- [Problem set]:
(1) In the text on paramedicine, what word is the "para" prefix of the emergency-services "paramedic" derived from?
(2) Carry the text on paramedicine forward from its last sentence.

- [Excerpted text]:

--- START ---

Monday, January 5, 2015

Paramedicine

Reading the chapter on Hypnotism in Frederic W.H. Myers’ Human Personality—which describes the state of this art or practice at the end of the nineteenth century, the thought occurred that hypnotism might be classified as a branch of paramedicine. I use that term in a new way. The word, I just discovered, is already in use in connection with emergency medical services—in which the paramedics are highly active. But in that usage, the para prefix (meaning “beyond”) is here derived from parachute, seeing that the earliest use of “paramedic” was to designate medical corpsmen arriving on the scene after jumping from airplanes.

In my usage here, the analogue is parapsychology—thus the extension of psychology into regions where the scientific proof of observations or diagnoses are difficult-to-measure or difficult-to-replicate, neutrally described as alternative medicine (much as acupuncture is), aggressively derided as hokum.

Hypnosis fits this designation because its uses are not as unfailing (or as close to unfailing) as the dominant mechanical or chemical approaches; yet when they work, they are rather spectacular. The main variables in this art are the personalities of the hypnotist and of the patient. Significantly enough the practice has, from its days of inception under Franz Mesmer (1734-1815) tended to be associated with unusually charismatic figures—of which the last I am aware of was Milton H. Erickson (1901-1980). Thus the practice appears to resist “institutionalization” —much as talents in parapsychology effectively decay when put to use in, say, trying to play the stock market, as shown by the parapsychologist, J.E. Kennedy (see papers here).

It appears to me that hypnosis involves that famously mysterious borderland between mind and body—much as does faith-healing and a very well-known but not-at-all-understood phenomenon, the placebo effect. The “faith” part of the placebo effect is indicated by its name; it derives from the Latin for “I shall please” and comes from doctors giving patients innocuous pills, thought to have no effect at all, just to please the patient. Yet, miraculously, the white flour just worked. Somehow.

--- END ---

- [Material shown]:
--- START ---

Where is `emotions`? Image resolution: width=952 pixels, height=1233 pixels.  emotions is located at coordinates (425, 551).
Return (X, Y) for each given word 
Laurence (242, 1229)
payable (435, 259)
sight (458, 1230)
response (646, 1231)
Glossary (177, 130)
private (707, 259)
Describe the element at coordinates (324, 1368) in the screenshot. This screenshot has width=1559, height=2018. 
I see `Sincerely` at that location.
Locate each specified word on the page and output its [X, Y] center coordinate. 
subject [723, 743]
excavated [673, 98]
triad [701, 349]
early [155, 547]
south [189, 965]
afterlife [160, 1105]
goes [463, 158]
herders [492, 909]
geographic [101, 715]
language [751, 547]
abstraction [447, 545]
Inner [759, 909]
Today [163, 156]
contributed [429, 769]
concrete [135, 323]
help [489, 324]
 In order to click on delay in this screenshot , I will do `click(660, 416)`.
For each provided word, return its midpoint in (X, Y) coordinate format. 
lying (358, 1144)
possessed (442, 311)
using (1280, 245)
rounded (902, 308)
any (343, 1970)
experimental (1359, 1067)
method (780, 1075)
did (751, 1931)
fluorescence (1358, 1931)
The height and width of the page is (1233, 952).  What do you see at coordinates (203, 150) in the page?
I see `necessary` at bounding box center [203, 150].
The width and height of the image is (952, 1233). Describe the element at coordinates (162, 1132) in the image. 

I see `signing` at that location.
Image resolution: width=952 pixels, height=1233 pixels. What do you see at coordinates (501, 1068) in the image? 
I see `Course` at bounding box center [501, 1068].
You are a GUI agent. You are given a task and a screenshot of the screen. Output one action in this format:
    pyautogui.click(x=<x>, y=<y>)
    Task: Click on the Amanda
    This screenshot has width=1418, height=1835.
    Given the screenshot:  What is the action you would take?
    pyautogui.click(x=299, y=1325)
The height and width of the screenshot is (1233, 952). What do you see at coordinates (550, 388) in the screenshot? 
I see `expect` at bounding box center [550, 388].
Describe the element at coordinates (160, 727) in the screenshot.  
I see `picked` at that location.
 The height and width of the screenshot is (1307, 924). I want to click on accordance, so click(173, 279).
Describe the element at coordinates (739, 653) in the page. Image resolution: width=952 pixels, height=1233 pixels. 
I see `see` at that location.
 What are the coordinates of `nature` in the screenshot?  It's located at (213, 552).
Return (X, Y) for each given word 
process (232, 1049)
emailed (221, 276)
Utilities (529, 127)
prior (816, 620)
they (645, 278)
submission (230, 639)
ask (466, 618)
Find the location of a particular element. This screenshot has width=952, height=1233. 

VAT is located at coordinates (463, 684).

--- END ---

- [Answers for each item]:
(1) Parachute.

(2)
Two views of hypnosis divide the field today (Wikipedia tells me). One theory is called the Altered State, thus it is “an altered state of mind or trance, marked by a level of awareness different from the ordinary conscious state” (link). The other is called Non-State and viewed as imaginative role-playing. If the first theory is correct, the state of mind can be produced by an individual without the help of a hypnotist: self-hypnosis. The most famous teacher of that technique was Émile Coué (1857-1926), the French psychologist, he of that famous “Every day, in every way, I’m getting better and better.” The field’s second and perhaps most influential practitioner, the Scot James Braid (1795-1880) thought that hypnotism was induced by concentration; he also believed, and indeed successfully practiced, self-hypnosis in pain control.

A state of the mind? A certain level of awareness? Reached by concentration when fully relaxed with external stimuli maximally muted? We’re starting to think that meditation has something to do with it. Parameditation perhaps?

1 comment:

  1. It's certainly true that when parapsychology went under the name 'Psychical Research', hypnosis was one of the things that was regularly studied. Its moving from Para to Plain psychology seems only to have happened very slowly. I've always found it very interesting that the two modern scientific accounts of hypnotism basically boil down to 'There's something really there' and 'There's nothing really there', with neither side being able to get much traction against the other. A sign, perhaps, that there's more mystery here than scientists want to admit.